La sua pressione sanguigna era un po' alta, ma tutto il resto sembrava a posto.
In un freddo giorno di inverno stava facendo una passeggiata, quando improvvisamente il suo petto ha cominciato a far male.
Un po' spaventato, è tornato nel suo ufficio, si è seduto, e il dolore è svanito così come era venuto. Quella notte ha continuato a pensare all'accaduto: uomo di mezza età, pressione alta, lavoro stressante, fastidio al torace...
Il giorno seguente si è quindi recato in un ospedale per un controllo. I medici hanno stabilito che non c'era stato alcun infarto e che l'attività elettrica del suo cuore era regolare.
Apparentemente ha avuto un'angina. I dottori ritengono che il dolore si verifichi quando il muscolo cardiaco riceve meno sangue del normale, forse a causa di un'arteria parzialmente bloccata.

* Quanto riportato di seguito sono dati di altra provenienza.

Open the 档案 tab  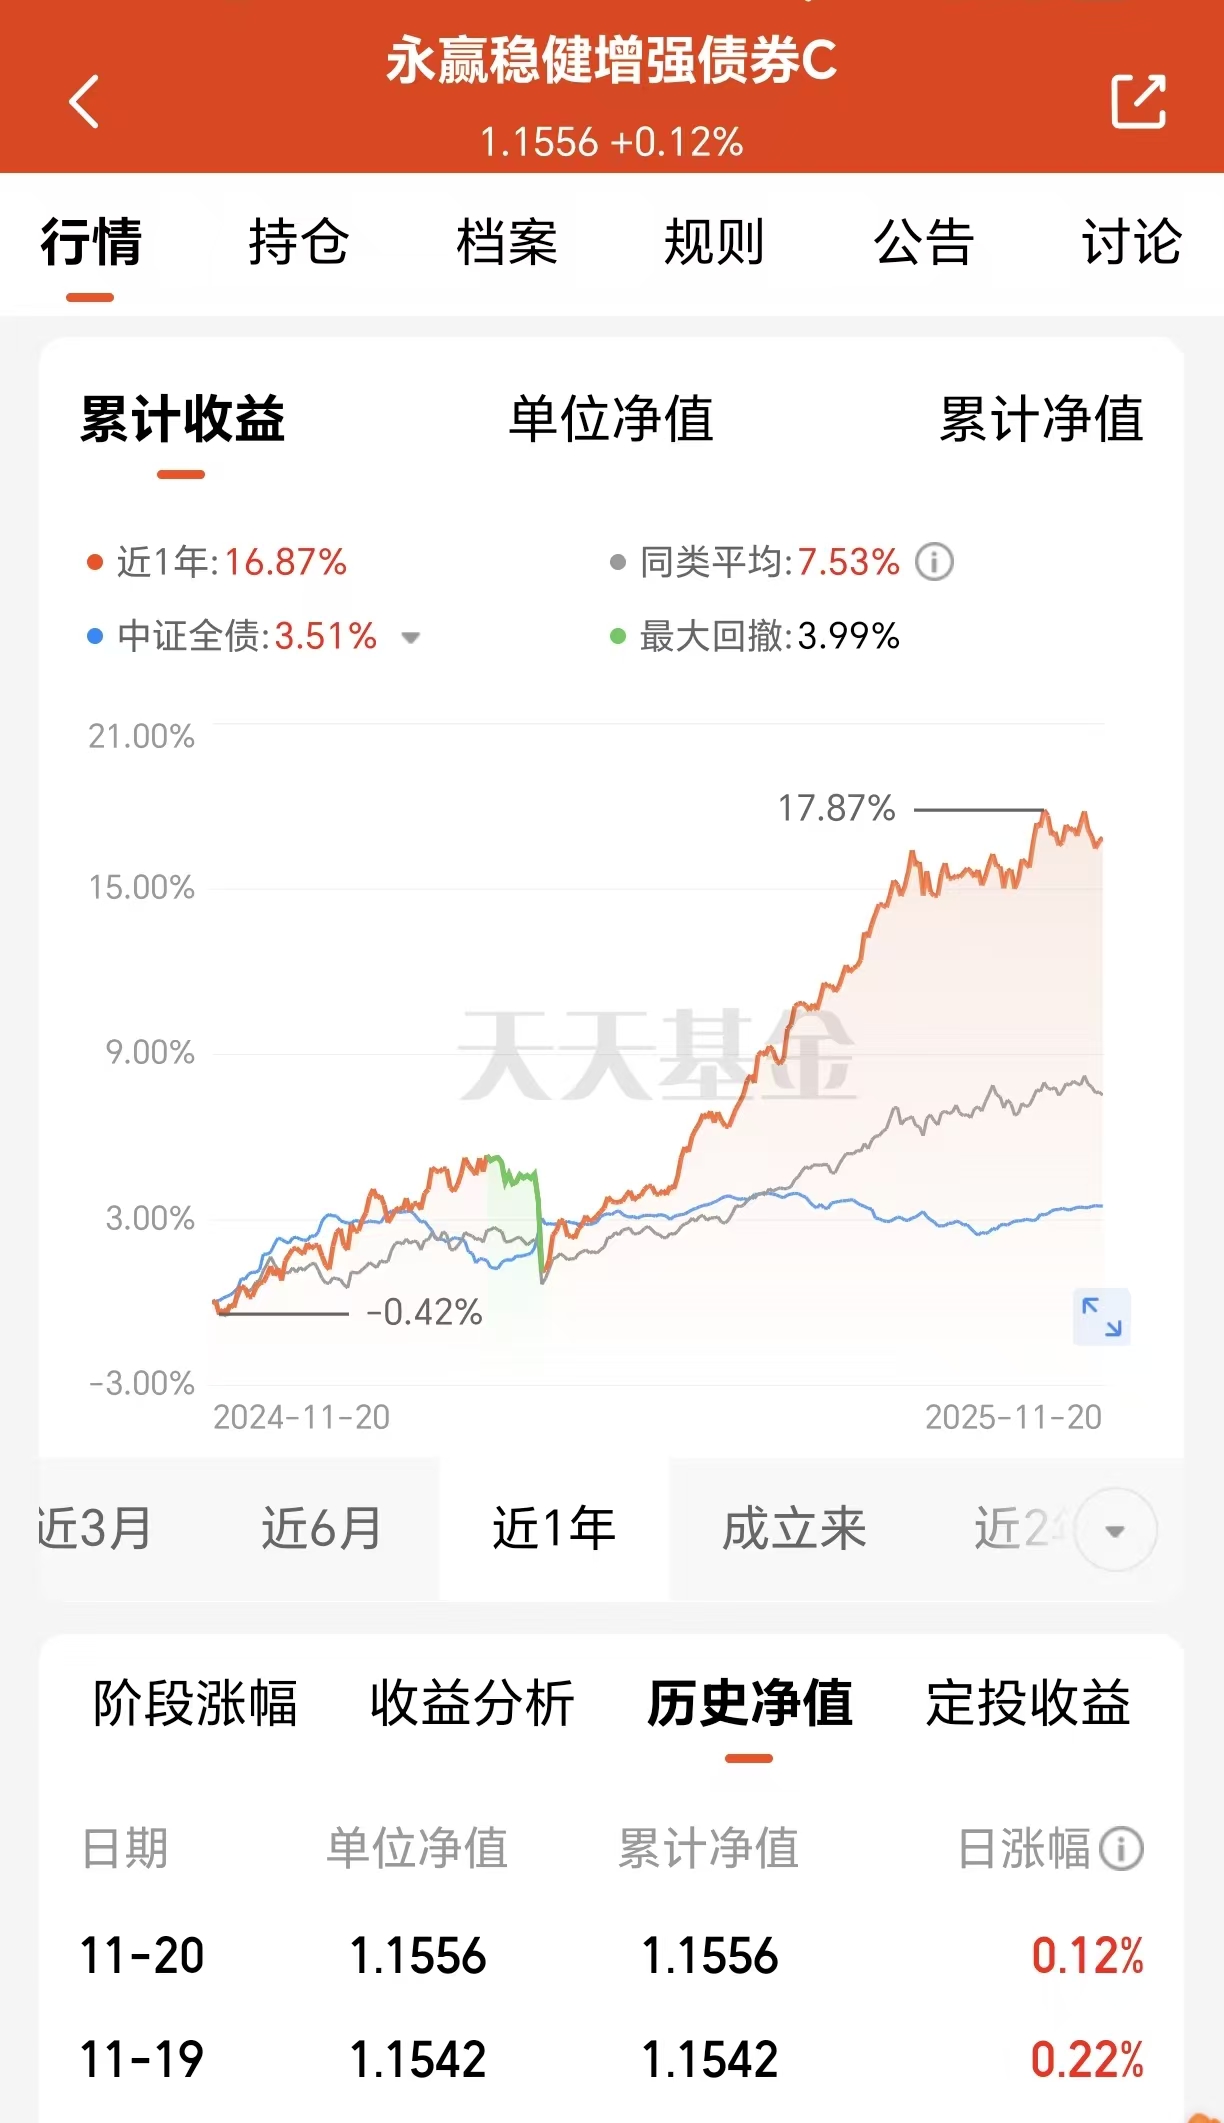pos(507,242)
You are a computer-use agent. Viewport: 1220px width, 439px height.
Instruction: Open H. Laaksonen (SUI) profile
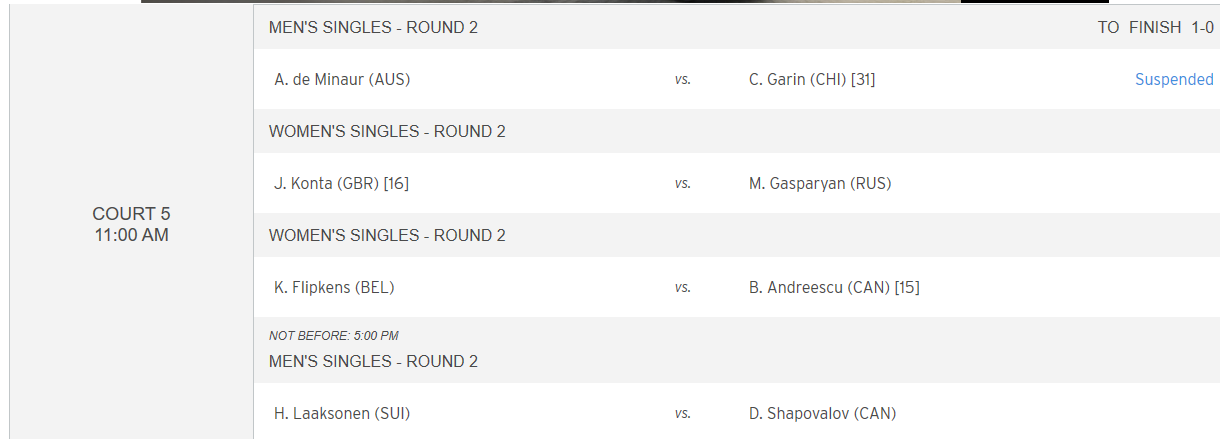pos(342,414)
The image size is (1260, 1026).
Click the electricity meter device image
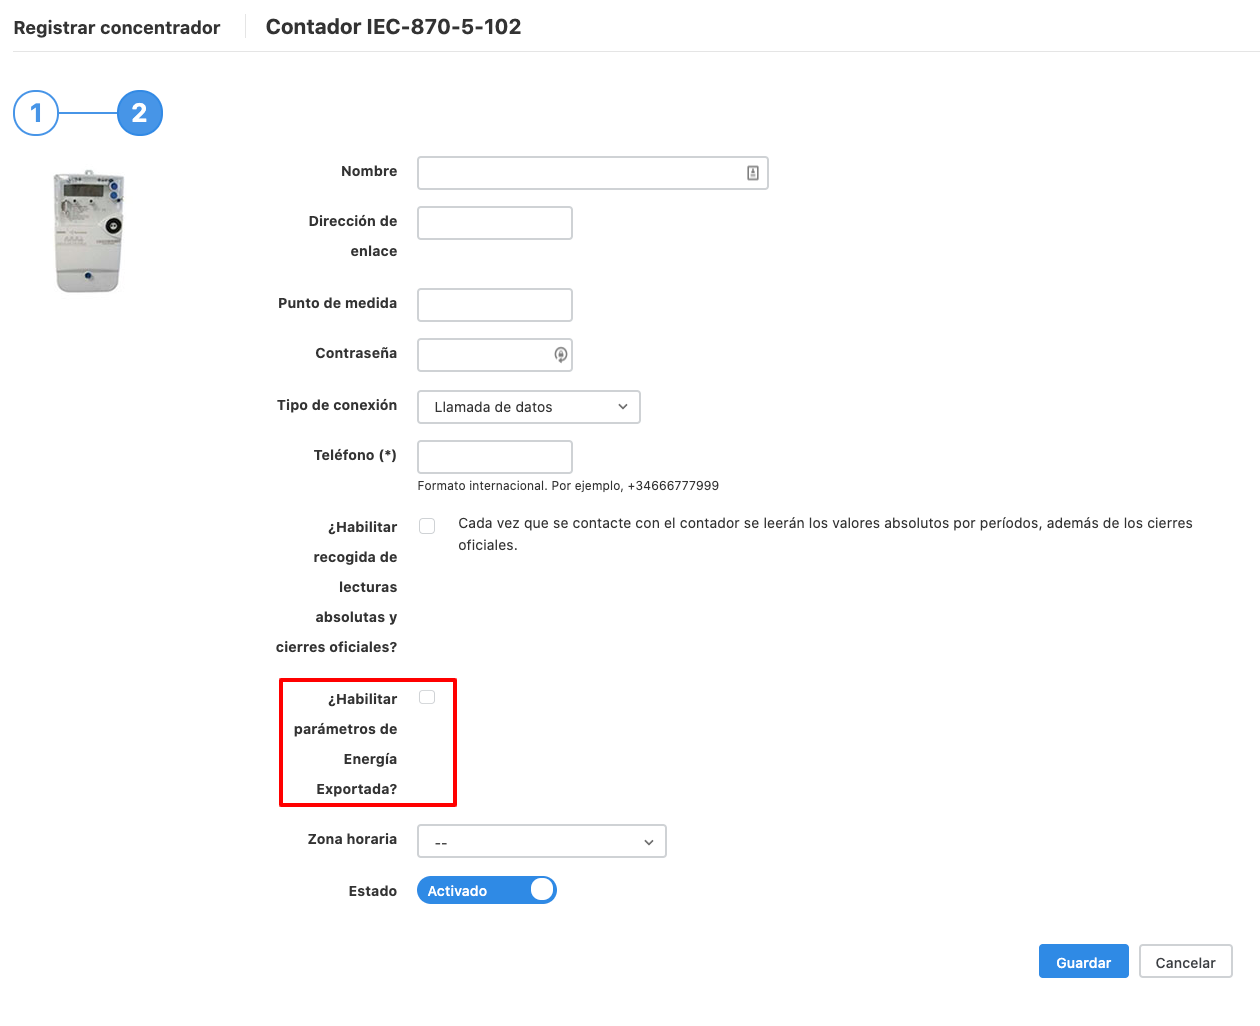88,231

Il cardiologo dell'ospedale ha quindi raccomandato che l'uomo fosse subito sottoposto ad una coronarografia, che consiste in un catetere che viene infilato in un'arteria del cuore per iniettare un colorante, il quale consente di mostrare sulle radiografie eventuali ostruzioni.
Se il test avesse trovato un'ostruzione, il cardiologo avrebbe consigliato all'uomo di applicare uno stent, cioè un piccolo tubo di metallo che mantiene dilatata l'arteria.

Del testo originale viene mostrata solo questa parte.